Und drittens fordert er eine bessere Markierung des „Lumpentürls“, des kleinen, versteckten Zugangs in der ehemaligen Stadtmauer, eine der Touristenattraktionen Badens. Trenner und die Anwesenden kritisierten das fehlende Miteinander und dass es keine Vorabinfo für die Anrainer und Geschäftsleute gegeben habe.

Das lässt Vizebürgermeisterin Helga Krismer (Grüne) nicht gelten. Sie habe persönlich die betroffenen Geschäftsleute besucht und Pläne ausgeteilt. Das Projekt sei auch auf Wunsch aus der Bevölkerung entstanden, in dem Bereich einen besseren Zugang zu den Geschäften und zum „Lumpentürl“ zu ermöglichen. Bei der Bürgerbudget-Abstimmung haben 28 Prozent der 3.000 Teilnehmer für die Neugestaltung votiert, erinnert Krismer. VP-Bürgermeister Stefan Szirucsek betont, dass nun auch in diesem Bereich der hochwertige Granit-Pflasterbelag verlegt werde, der sonst bereits fast überall in der Fußgängerzone sei.

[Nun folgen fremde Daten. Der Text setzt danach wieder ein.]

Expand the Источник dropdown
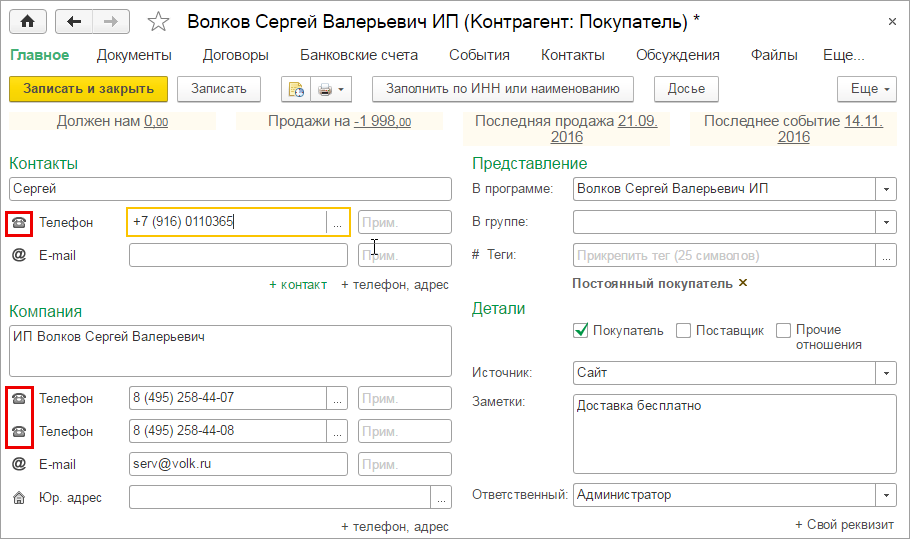 coord(886,373)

„Das offene, lebendige Lebensgefühl unserer Stadt muss sich in der Gestaltung unserer Innenstadt widerspiegeln“, sagt Szirucsek. Wie auch Krismer, betont er, dass die bisherigen Bäume nicht zukunftsfit gewesen seien und durch für Innenstadtlagen besonders robuste Sorten ersetzt werden. Drei solche „ein paar Jahre alte“ Dreizahnahorne werden im Zuge der Erneuerung nun gesetzt.